“A few local admin accounts” looks pragmatic on network devices in the short term; over time it produces three problems: no trail, no roles, no rollback. And as the team grows, “who logged into which device when?” turns into a question nobody can answer. That’s why TACACS+ isn’t simply a “login” tool — it’s an operational audit layer.
The goal: solve three things at once
What makes TACACS+ valuable in production is three uses, working together:
- Authentication: who logged in?
- Authorization: which role does this person hold and which commands can they run?
- Accounting: what did they do, which command did they run, how long was the session?
Minimum architecture: two TACACS+ servers + identity source + log pipeline
A practical deployment needs:
- TACACS+ servers (HA): at least 2 nodes (separate site / zone where possible)
- Identity source: AD/LDAP/SSO (with group mapping)
- Role policy: group → role → permitted command set
- Log pipeline: TACACS+ accounting logs → central log / SIEM
Two extras that pay outsized returns:
- Break-glass: controlled emergency access
- Config backup: automatic “running-config snapshot” after every change
Role design: start with 3 roles (expand later)

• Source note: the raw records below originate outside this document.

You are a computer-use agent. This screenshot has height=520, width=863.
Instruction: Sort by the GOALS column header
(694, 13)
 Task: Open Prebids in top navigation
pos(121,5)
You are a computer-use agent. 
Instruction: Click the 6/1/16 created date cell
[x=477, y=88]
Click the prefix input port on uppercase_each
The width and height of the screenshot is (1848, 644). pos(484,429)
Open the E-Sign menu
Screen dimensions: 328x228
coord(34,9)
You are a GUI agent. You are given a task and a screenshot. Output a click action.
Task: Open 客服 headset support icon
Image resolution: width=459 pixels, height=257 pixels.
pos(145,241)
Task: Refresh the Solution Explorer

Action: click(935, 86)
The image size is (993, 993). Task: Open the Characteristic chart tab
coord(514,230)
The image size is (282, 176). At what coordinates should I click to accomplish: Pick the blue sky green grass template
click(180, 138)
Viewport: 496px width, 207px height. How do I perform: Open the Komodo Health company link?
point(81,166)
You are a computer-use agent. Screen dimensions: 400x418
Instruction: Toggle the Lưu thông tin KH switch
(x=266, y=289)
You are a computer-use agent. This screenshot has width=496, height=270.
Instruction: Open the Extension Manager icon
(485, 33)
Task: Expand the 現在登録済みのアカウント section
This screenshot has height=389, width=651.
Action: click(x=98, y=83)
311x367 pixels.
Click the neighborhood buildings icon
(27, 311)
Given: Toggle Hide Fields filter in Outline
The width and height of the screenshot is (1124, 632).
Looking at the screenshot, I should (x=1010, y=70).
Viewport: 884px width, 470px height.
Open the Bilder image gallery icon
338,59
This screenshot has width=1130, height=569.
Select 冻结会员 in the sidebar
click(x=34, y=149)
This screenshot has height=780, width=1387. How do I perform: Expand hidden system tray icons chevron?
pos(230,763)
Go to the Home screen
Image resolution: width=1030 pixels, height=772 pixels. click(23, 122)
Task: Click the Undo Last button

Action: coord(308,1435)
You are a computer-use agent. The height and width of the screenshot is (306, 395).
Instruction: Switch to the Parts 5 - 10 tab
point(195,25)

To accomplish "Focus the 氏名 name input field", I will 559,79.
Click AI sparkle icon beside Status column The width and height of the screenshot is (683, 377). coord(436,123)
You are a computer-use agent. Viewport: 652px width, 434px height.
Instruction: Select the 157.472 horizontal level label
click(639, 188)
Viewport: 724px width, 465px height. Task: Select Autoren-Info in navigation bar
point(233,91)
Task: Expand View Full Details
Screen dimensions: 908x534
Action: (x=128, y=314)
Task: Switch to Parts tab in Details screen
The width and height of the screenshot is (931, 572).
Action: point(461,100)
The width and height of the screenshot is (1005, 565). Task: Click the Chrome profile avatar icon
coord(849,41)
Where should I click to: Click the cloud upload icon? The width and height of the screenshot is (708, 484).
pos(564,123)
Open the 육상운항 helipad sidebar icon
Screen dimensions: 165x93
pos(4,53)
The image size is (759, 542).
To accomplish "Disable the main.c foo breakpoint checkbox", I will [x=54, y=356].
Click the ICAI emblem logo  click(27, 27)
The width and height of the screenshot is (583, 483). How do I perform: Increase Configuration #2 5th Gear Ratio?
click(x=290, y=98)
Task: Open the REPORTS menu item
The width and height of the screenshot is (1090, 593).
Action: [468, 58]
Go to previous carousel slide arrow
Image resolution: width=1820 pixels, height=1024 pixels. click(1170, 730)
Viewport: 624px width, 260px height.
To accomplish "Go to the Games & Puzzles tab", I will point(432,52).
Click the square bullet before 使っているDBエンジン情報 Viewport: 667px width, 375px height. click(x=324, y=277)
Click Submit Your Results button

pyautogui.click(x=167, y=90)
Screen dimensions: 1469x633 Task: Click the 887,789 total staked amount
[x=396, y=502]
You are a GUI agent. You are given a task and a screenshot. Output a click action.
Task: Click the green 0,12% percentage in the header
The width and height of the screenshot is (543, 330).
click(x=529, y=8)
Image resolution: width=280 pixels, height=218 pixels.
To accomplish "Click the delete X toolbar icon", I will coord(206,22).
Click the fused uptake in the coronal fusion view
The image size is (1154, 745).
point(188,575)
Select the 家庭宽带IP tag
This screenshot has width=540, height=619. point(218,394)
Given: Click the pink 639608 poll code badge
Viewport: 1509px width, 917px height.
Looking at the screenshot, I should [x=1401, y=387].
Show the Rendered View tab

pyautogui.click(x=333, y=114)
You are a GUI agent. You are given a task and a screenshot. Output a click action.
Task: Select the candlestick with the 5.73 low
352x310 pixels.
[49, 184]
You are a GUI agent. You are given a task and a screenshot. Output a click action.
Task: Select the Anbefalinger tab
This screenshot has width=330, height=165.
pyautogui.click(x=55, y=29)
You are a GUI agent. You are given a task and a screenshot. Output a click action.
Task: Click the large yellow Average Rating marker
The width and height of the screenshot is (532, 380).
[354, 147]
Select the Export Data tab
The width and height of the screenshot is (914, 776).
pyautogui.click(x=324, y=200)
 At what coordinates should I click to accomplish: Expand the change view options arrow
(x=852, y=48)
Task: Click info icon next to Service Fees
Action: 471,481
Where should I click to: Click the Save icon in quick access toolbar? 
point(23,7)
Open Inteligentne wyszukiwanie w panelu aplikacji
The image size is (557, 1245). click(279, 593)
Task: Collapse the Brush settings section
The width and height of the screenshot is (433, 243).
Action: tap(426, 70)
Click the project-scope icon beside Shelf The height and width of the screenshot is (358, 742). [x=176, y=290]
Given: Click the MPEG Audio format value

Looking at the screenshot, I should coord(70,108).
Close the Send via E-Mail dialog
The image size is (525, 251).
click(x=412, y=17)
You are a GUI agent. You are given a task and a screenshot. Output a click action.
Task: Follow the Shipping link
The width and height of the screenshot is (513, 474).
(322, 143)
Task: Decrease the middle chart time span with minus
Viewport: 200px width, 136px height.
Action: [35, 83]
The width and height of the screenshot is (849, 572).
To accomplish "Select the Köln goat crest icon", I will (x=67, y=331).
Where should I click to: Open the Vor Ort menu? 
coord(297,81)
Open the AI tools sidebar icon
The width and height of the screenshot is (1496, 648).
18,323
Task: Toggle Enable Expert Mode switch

The starting roles that work best in the field:
- ReadOnly: show / diagnose (no config)
- Operator: limited config (clearly bounded — interface up/down, BGP neighbor reset and similar)
- Admin: full privilege (held by few people)
Management cost rises with the role count. So the first goal isn’t “perfect RBAC” but rather cutting local accounts and producing a trail.
Command authorization: prove the boundary technically
Command control delivers two crucial benefits:
- It cuts down on accidental “dangerous” commands
- It backs the “separation of duties” audit clause with technical proof
A practical approach:
- High-risk commands like “config terminal / write memory / reload” stay admin-only
- Operational intervention commands (e.g. specific resets) belong to the operator role with a tight boundary
- Keep the readonly role at “show only”
Accounting: turn the session record into ‘incident evidence’
TACACS accounting data accelerates two things during an incident:
- It answers “who changed what?” within minutes
- It puts evidence — not assumptions — into the postmortem
Minimum log fields:
- user, device, source IP
- session start / end
- command(s) executed
- result (permit / deny)
Resilience: what happens when TACACS+ is down?
The “fail-open or fail-closed?” call matters here:
- Fail-open: when TACACS is down, local fallback keeps access alive (operations survive, risk goes up)
- Fail-closed: when TACACS is down, access is cut (security wins, but in a crisis it can be catastrophic)
A common balance in the field:
- On critical production devices, controlled local fallback (break-glass) plus strong alarms
- On the management network, an out-of-band channel plus a “TACACS down” runbook
Break-glass: make emergency access systematic
Break-glass is not “let’s write the password down somewhere”. A healthy model:
- Time-bound activation (e.g. 30 min)
- Two-person approval (at least on critical segments)
- Mandatory session recording
- Rehearsals (a few times per year)
Operational checklist (first 30 days)
- Local admin account inventory completed
- 3 roles defined (ReadOnly / Operator / Admin)
- Command allowlist draft written
- Accounting logs flowing into central log
- TACACS healthcheck + alarm in place
- Break-glass procedure and rehearsal calendar written
Conclusion
Standing up AAA on network devices with TACACS+ is more than centralizing identity: it secures operations through roles, command control, and an audit trail. The most solid approach I’ve seen in the field is to start with few roles, run accounting from day one, and tie the TACACS outage / break-glass scenario into a runbook. Set up that way, TACACS+ stops being a “security project” and becomes the secure surface where daily operations actually run.